Some approaches attempt to stop the functioning of the pathway in the diseased state by causing a key molecule to stop functioning. Drugs may be designed that bind to the active region and inhibit this key molecule. However these drugs would also have to be designed in such a way as not to affect any other important molecules that may be similar in appearance to the key molecules. Sequence homologies are often used to identify such risks.
Other approaches may be to enhance the normal pathway by promoting specific molecules in the normal pathways that may have been affected in the diseased state.

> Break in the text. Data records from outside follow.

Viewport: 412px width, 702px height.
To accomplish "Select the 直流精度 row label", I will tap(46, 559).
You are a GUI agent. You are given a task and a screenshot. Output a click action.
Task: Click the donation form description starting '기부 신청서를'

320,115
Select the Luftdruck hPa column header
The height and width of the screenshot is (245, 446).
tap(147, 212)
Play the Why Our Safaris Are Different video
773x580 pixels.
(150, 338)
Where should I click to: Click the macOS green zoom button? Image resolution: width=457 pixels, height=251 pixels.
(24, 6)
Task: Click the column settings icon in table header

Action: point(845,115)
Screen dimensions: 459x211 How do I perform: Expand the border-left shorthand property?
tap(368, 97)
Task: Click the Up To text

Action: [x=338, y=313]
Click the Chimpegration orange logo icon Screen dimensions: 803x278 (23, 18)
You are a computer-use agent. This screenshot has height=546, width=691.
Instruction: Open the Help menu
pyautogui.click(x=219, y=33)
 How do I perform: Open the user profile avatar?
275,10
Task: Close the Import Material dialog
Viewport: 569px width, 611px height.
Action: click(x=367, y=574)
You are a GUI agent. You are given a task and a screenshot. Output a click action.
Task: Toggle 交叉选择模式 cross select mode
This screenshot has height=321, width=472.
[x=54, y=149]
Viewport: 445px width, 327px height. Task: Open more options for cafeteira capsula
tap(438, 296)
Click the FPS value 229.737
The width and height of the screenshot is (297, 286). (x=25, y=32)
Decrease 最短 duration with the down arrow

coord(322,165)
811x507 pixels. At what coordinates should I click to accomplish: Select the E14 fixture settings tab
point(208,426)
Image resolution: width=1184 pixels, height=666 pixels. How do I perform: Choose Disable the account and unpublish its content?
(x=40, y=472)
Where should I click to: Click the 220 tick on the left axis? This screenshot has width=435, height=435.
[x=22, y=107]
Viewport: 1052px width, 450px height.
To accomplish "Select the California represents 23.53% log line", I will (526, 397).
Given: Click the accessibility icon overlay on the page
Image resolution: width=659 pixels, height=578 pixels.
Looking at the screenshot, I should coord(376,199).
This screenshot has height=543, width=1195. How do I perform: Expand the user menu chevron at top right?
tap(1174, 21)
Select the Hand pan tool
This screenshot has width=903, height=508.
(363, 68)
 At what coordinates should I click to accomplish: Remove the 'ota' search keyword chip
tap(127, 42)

The structure of the drug molecule that can specifically interact with the biomolecules can be modeled using computational tools. These tools can allow a drug molecule to be constructed within the biomolecule using knowledge of its structure and the nature of its active site. Construction of the drug molecule can be made inside out or outside in depending on whether the core or the R-groups are chosen first. However many of these approaches are plagued by the practical problems of chemical synthesis.
Newer approaches have also suggested the use of drug molecules that are large and proteinaceous in nature rather than as small molecules. There have also been suggestions to make these using mRNA. Gene silencing may also have therapeutical applications.
A particular example of rational drug design involves the use of three-dimensional information about biomolecules obtained from such techniques as x-ray crystallography and NMR spectroscopy. This approach to drug discovery is sometimes referred to as structure-based drug design. The first unequivocal example of the application of structure-based drug design leading to an approved drug is the carbonic anhydrase inhibitor dorzolamide which was approved in 1995.
Another important case study in rational drug design is imatinib, a tyrosine kinase inhibitor designed specifically for the bcr-abl fusion protein that is characteristic for Philadelphia chromosome-positive leukemias (chronic myelogenous leukemia and occasionally acute lymphocytic leukemia). Imatinib is substantially different from previous drugs for cancer, as most agents of chemotherapy simply target rapidly dividing cells, not differentiating between cancer cells and other tissues.
The activity of a drug at its binding site is one part of the design. Another to take into account is the molecule's druglikeness, which summarizes the necessary physical properties for effective absorption. One way of estimating druglikeness is Lipinski's Rule of Five.